= Chaguar =

Common name of several South American plants

Chaguar is the common name of several related species of South American plants of the family Bromeliaceae, among them Bromelia serra, Bromelia hieronymi, Deinacanthon urbanianum and Pseudananas sagenarius, which are non-woody forest plants with sword-shaped evergreen leaves, resembling yucca. The different varieties grow in the semi-arid parts of the Gran Chaco ecoregion.

The term chaguar is of Quechua origin; in areas where the Guaraní have had an influence, it is also known as caraguatá.

This plant is mainly employed by the Wichí tribal groups in the provinces of Salta and Formosa, Argentina, to provide a resistant fiber that can be woven to make bags and purses, ponchos, skirts, fishing nets, string, ropes, hammocks, mats, covers and clothing.
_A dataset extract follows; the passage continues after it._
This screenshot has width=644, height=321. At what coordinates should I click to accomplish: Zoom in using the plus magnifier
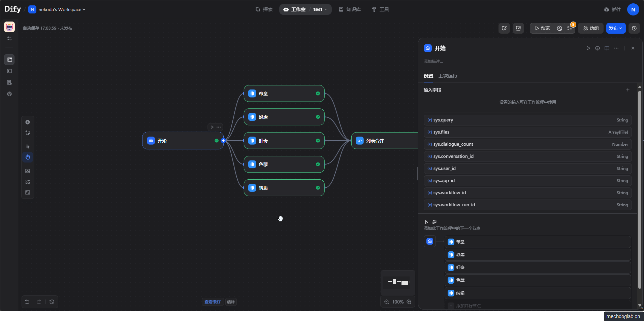[x=409, y=302]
Along with those made from hardwoods such as quebracho, chaguar crafts make up an important part of the economy of some Wichí groups, though the profits are scarce.

Chaguar is not cultivated. It grows in the semi-shade of a middle layer of the Chaco forest, and reproduces by stolons. Desertification of the Chaco has decreased its presence, but the plant is neither endangered nor of primary ecological importance. Farmers consider it a pest and, since its spines scare cattle, they sometimes burn the chaguarales (plant colonies) during the dry season.

There are no restrictions on the collection and use of chaguar among the Wichí, but the task is time-consuming and labor-intensive. This fact and the environmental ethics of the tribe discourage overexploitation.